I cant seem to get it started. Im looking for operator manual or just an image of how to start it out of manual. Please. 
I dont see a knob you pull out for fuel? Air? . There is a key. I see the throttle. Is there a fuel thing ? Or safety switches? Do i need to be in seat? Clutch in? Neutral? 
Sorry I feel sort of out of place asking.lol 
I dont know the year. It is a mf 245 diesel. It has been sitting for about 3 months. I want to put it up for winter. Its out in the weather and in the way. Thank you


----------



## Hoodoo Valley (Nov 14, 2006)

Welcome to the forum Boomers! Sorry to hear about your loss.

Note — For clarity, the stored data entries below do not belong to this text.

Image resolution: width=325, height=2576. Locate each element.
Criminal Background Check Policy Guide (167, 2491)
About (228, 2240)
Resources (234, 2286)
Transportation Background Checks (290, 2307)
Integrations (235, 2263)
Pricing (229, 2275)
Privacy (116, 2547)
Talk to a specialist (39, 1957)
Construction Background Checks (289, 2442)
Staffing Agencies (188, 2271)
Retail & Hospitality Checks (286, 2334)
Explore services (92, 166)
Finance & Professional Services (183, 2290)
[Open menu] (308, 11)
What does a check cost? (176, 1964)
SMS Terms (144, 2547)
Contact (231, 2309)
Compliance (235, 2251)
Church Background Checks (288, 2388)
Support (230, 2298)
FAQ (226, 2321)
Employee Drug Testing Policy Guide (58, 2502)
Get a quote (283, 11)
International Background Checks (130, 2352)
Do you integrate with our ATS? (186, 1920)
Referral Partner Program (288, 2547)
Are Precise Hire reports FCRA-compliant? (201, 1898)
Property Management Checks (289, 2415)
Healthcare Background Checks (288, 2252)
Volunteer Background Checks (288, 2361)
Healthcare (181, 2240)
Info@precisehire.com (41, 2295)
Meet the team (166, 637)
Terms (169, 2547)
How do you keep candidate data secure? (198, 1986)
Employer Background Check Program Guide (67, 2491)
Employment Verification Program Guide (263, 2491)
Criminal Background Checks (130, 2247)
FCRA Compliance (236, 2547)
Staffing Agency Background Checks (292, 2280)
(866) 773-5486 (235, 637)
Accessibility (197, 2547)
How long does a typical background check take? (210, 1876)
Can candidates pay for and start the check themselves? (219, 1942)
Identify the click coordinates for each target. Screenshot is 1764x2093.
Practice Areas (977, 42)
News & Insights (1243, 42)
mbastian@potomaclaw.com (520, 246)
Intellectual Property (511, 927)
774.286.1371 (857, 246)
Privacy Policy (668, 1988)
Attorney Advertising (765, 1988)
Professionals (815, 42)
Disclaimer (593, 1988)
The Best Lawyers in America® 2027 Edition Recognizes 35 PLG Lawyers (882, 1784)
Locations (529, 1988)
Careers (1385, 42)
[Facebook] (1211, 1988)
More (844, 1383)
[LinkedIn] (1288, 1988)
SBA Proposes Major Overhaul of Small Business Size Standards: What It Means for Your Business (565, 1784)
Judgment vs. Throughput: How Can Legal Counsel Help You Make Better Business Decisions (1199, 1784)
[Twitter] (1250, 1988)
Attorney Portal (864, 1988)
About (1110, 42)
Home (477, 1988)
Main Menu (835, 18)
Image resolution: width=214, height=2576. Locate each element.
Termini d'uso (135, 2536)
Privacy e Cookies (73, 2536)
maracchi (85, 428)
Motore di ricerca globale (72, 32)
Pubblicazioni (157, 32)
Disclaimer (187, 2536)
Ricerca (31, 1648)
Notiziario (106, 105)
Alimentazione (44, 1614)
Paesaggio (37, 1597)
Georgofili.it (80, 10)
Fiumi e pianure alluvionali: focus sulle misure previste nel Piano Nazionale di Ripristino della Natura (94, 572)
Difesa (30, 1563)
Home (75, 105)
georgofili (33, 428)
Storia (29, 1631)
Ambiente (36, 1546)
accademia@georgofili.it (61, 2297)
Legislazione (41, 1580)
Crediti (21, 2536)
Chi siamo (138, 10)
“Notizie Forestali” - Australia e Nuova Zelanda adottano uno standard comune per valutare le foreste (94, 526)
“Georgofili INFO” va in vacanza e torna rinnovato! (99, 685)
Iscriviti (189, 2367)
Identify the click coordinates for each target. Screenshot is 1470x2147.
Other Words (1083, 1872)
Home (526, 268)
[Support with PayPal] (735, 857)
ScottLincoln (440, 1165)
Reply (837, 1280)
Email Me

I'm not familiar with your model, but someone here more familiar with it, should come along, but you should be in the seat, and in neutral. There should be a hand and or foot throttle. If that's a diesel, there should be some sort of pre heat or glow pugs that would require the ignition key to be placed in position to engage that. Other specifics, hopefully someone more familiar will step in. I would suggest an operators manual for this tractor.


----------



## Boomers (Nov 15, 2019)

Yes hand and foot throttles .i dont know about glow plug. The key has 2 positions only. 1 where it is then to right it turns it over then goes back to the 1. My dodge has glow plug. It seems like it has an extra spot or something. Lol I could be wrong. Lol. 
Thank you. Yes I lost him mid sept. Not expecting to. A sudden shock. So im getting crash courses in everything that i took for granted he would do. It has been years since I had to change oil or something. He just always had tractors running for me. Lol the next 1 I have to start is an oliver 77. I think. Propane.


----------



## bbirder (Feb 26, 2006)

Hi Boomer, 
I also am sorry for your loss. If you look at the top of the page you will see aheading called Manuals. In there you will find a shop manual for a mf "assorted models". This is a pdf file available to download. It is more of a repair manual then an owners manual but may give you some tips. Above all be careful starting a diesel engine. You should always learn the proper way to stop one before starting it. Someone on here will come along and give you more pointers. Wish you well.


----------



## Fedup (Feb 25, 2014)

Your tractor has two shift levers. the shorter one on the right is for high/neutral/low. It needs to be in neutral (center position)to start(if the neutral start switch is working). No seat switch, no clutch switch or anything else. The fuel shut off knob should be "in" to start and run, "out" to stop. The knob is on the left, above the transmission but below the gauges and other sheet metal. I would suggest you find it and become familiar with it before trying to start the engine. It may have a small cylinder near the knob that will pass through a hole in the bracket supporting it when the knob is raised slightly. The cylinder can be positioned to stay in the run position or the stop position when the knob is lowered. The key switch will probably only have two positions, off (straight up)and start (turn to the right). If there is a manifold heater it will also have one position to the left for heat.


----------



## Boomers (Nov 15, 2019)

Fedup said:


> Your tractor has two shift levers. the shorter one on the right is for high/neutral/low. It needs to be in neutral (center position)to start(if the neutral start switch is working). No seat switch, no clutch switch or anything else. The fuel shut off knob should be "in" to start and run, "out" to stop. The knob is on the left, above the transmission but below the gauges and other sheet metal. I would suggest you find it and become familiar with it before trying to start the engine. It may have a small cylinder near the knob that will pass through a hole in the bracket supporting it when the knob is raised slightly. The cylinder can be positioned to stay in the run position or the stop position when the knob is lowered. The key switch will probably only have two positions, off (straight up)and start (turn to the right). If there is a manifold heater it will also have one position to the left for heat.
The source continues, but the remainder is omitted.